Buyers have continued to source replacement barrels from outside the Gulf, doing so at discounts to Brent as the extreme near-term tightness seen at the start of the conflict relaxed. Russian Urals flipped to a $2–3/bbl discount to dated Brent at Asian ports from a $7–8 premium in April and May, and Saudi Arabia cut its Arab Light selling price to Asia for a second straight month. Term structures have flattened even as inventories fall, with prompt spreads across the major benchmarks easing from ~$2–3 to ~$1–1.50/bbl.
Domestic: A Seventh Straight Draw, Record Exports
U.S. commercial crude inventories fell 7.2 million barrels in the week ended June 5 — a seventh straight weekly draw that left stocks at their lowest since mid-February and ran well beyond the ~4 million-barrel pull expected. Including strategic reserves, U.S. crude stocks have fallen ~79 million barrels since the conflict began in late February, leaving the SPR at its lowest since August 2023. These draws continue to translate into high exports, averaging 10.5 million bpd in May and positioning the U.S. as the world’s largest exporter for a third straight month. The product side remains structurally tight, sustaining elevated diesel and gasoline spreads that keep Gulf refiners running at seasonally high utilization.
Takeaway
The tape is leaning on a deal that isn’t signed. Flat price fell hard on optimism while the blockade, a multi-decade-low OPEC print, and a seventh straight U.S. draw all argue physical tightness — ING flags $120–130 by late July if Gulf flows don’t resume. The relief valve is real, though: eased term structure, a Urals flip to discount, and rebounding Gulf product exports show the acute squeeze is loosening. Watch Geneva and Hormuz transit counts for the next leg.
Storylines
Section 02 · Western Canada
Canadian Differentials — Oil-Sands Crunch Splits the Complex
Oil-sands disruptions and water issues defined the week — splitting the condensate complex while tightening heavies and synthetic crude.

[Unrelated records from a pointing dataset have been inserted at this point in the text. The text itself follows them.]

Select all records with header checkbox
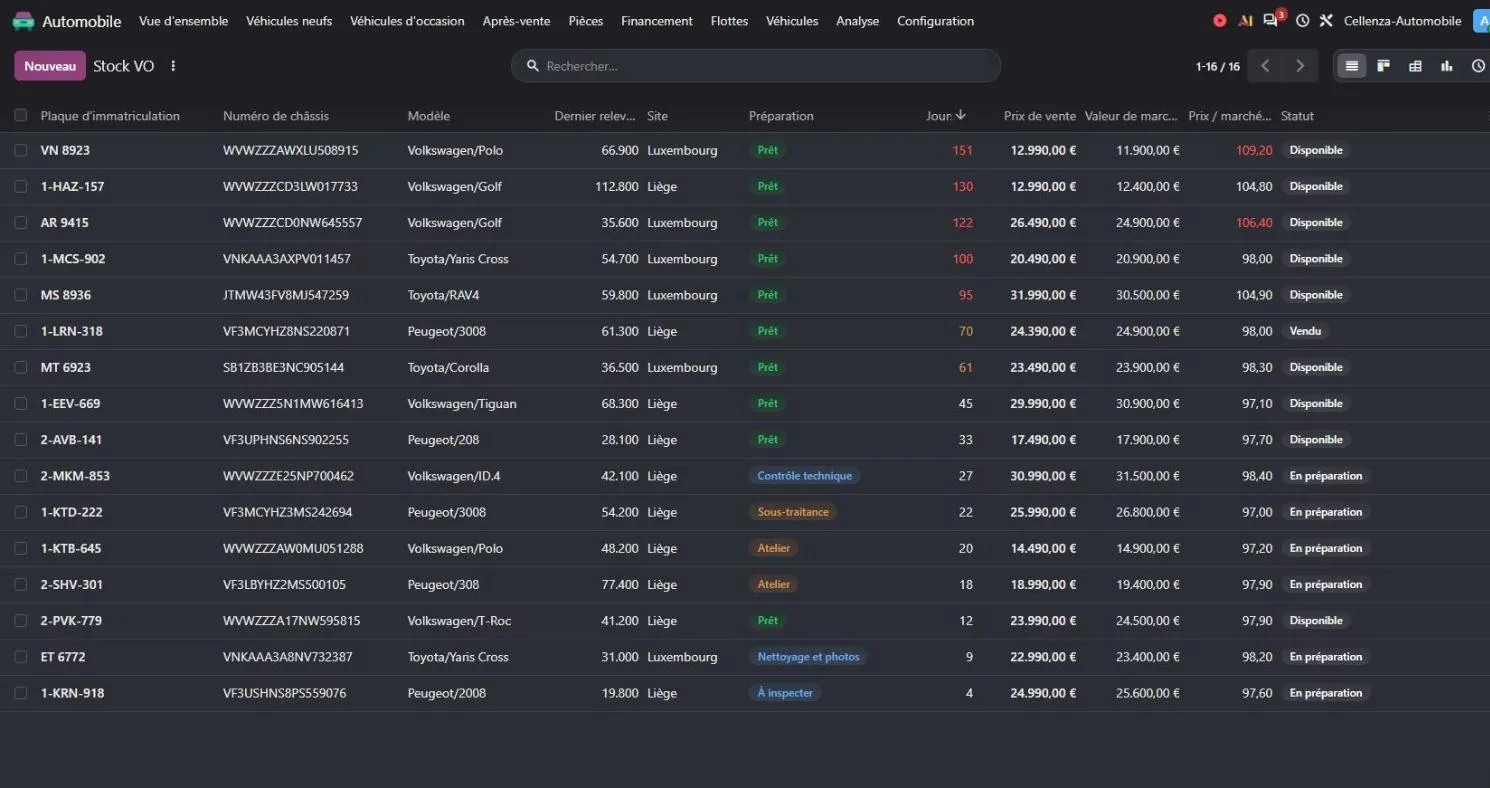The width and height of the screenshot is (1490, 788). (21, 116)
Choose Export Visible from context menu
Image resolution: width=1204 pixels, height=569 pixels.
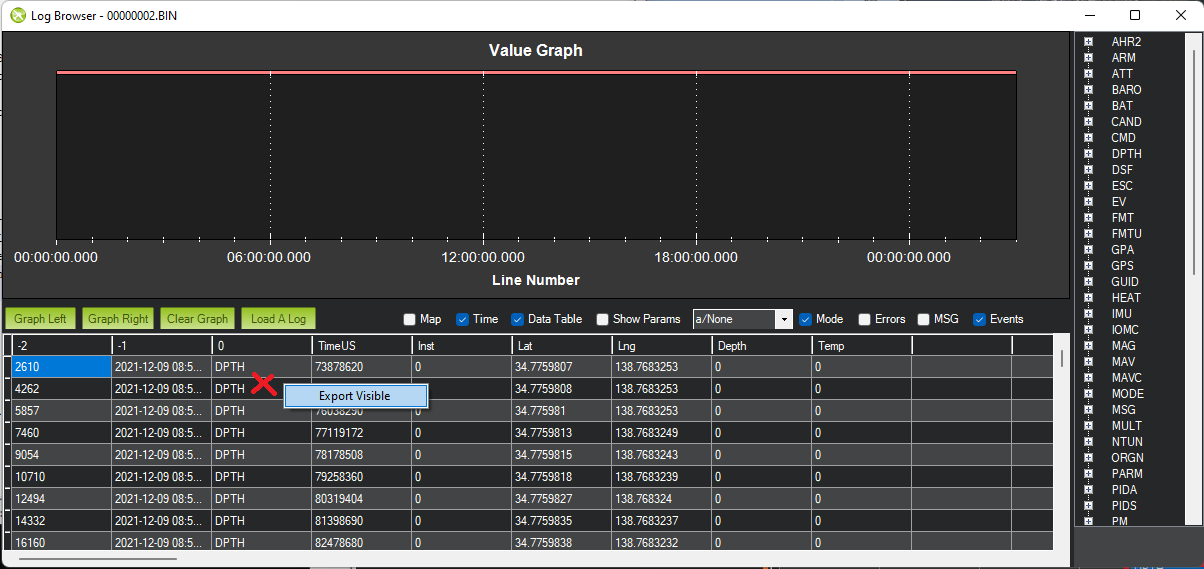click(x=355, y=396)
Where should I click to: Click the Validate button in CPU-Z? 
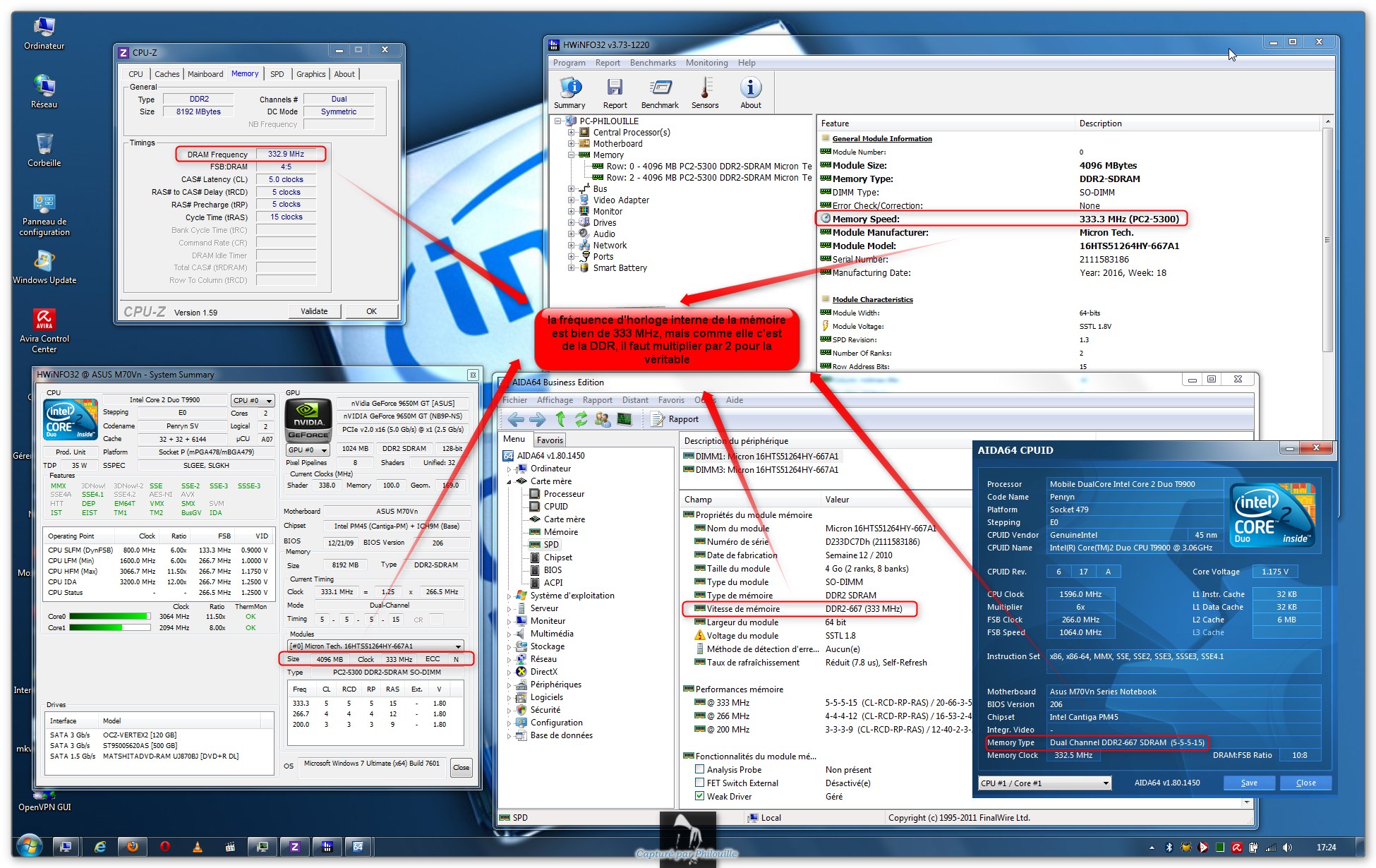[x=315, y=311]
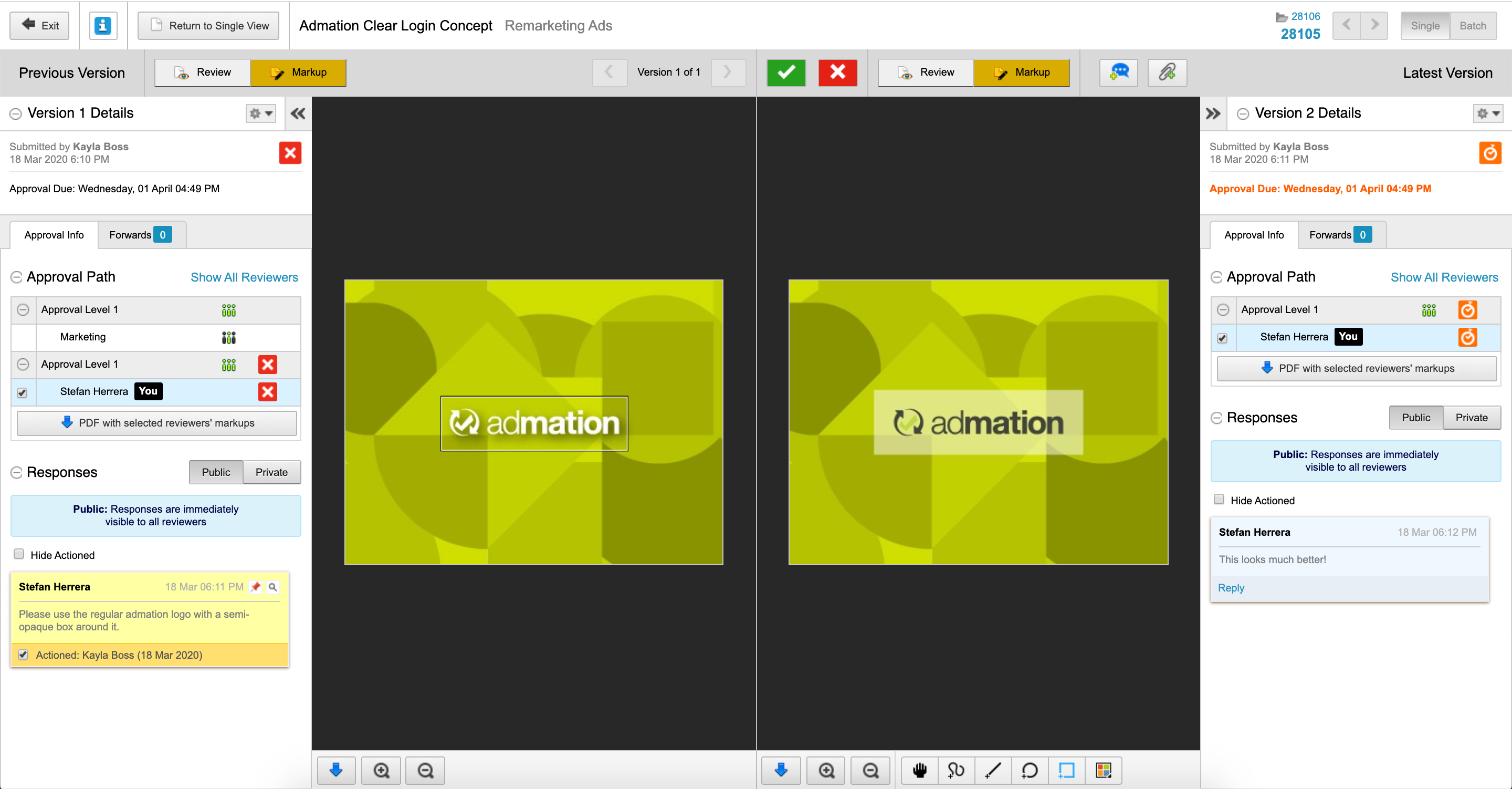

Heavy rainfall in northern Alberta and a power outage at Cenovus’s Foster Creek and Christina Lake operations curtailed oil-sands output — the outage alone took roughly 10% of Cenovus’s production offline. Reduced throughput cut diluent demand and returned accumulated volumes to market, loosening diluent-grade C5s (PCE NAM, FSPL, CRW), while C5-PEM tightened as a blend substitute for constrained synthetic supply and was lifted alongside SYN. The same event reduced heavy production, tightening WCS through the week; Western Canadian inventories fell to their lowest since 2020, narrowing the WCS–WTI differential.
| Grade | July diff | Note |
|---|---|---|
| SYN (synthetic) | +$4.30 | standout; upgrader supply constrained |
| C5-PEM (sweet) | −$1.30 | tightened as SYN blend substitute |
| C5-PCE (sweet) | −$1.40 | recovered into Friday |
| PSO / CAL (med sour) | −$3.50 / −$3.80 | tightened on the week |
| C5-PCE NAM (diluent) | −$7.70 | diluent demand soft |
| WCS / CHV (heavy) | −$11.40 / −$11.60 | tighter than ~−$11.70 index |
Storylines
Section 03 · NGLs
Fort Saskatchewan Fractionation Build-Out
A wave of fractionation expansion is set to add 145 Mb/d of new capacity at Fort Saskatchewan by 2029 — lifting installed capacity from 391 to ~536 Mb/d.
CSV Midstream Solutions plans a 35 Mb/d plant (FID targeted early 2027, startup 2029), joining Pembina’s Redwater 4 (+55 Mb/d) and a Keyera Fort Saskatchewan II debottleneck (+8 Mb/d) online this month, with Keyera Fort Saskatchewan III (+47 Mb/d) targeting mid-2028. The buildout reflects growing confidence in Alberta NGL supply growth and the downstream capacity needed for rising condensate and liquids volumes.
| Project | Start-up | Mb/d |
|---|---|---|
| Pembina — Redwater 4 (RFS4) | Q2 2026 | 55 |
| Keyera — Fort Saskatchewan II debottleneck | Jun 2026 | 8 |
| Keyera — Fort Saskatchewan III | Mid-2028 | 47 |
| CSV — Fort Saskatchewan | 2029 | 35 |
| Total announced | 145 |
Section 04 · Natural Gas — WCSB
AECO Steadies as NGTL Recovers
AECO ended the week at $1.7327 CAD/GJ (−$0.10 wk) in a tight $0.07 range as NGTL field receipts recovered and linepack finally moved above target.
NGTL field receipts gained ~1 BCF/d through the week and linepack is above target after weeks of shortfalls. The Westcoast Alberta-East outage ended, restoring ~0.2 BCF/d into Alberta at Gordondale; ~0.7 BCF/d of AB receipts remained off for turnarounds but are set to return this week. Storage withdrawals ceased and injections ran ~0.5 BCF/d, while West Gate volumes rose ~0.6 BCF/d. Western Canada sees heat building this week as Eastern Canada turns cooler.
NGTL maintenance: a cut to 62% FT-R capacity (no IT) on Segments 2, 5 and partial 9 runs Jun 16–20 — one of the largest on the system; operators may see higher-than-normal pressures.
Storylines
Section 05 · Natural Gas — U.S.
Henry Hub Steady at $3.12 as Storage Builds
Henry Hub held in a ~10-cent range and settled near $3.12 USD/MMBtu as a +108 Bcf injection lifted working gas to 2,686 Bcf.
U.S. working gas rose 108 Bcf for the week ended June 5 to 2,686 Bcf — 151 Bcf (6.0%) above the five-year average but 5 Bcf below last year. Injections were led by the Midwest (+37), East (+34) and South Central (+28). Lower-48 production eased in June and LNG feedgas slipped on spring maintenance, while a developing El Niño — with some risk of “Super El Niño” strength — is a wildcard for cooling demand and global commodity volatility.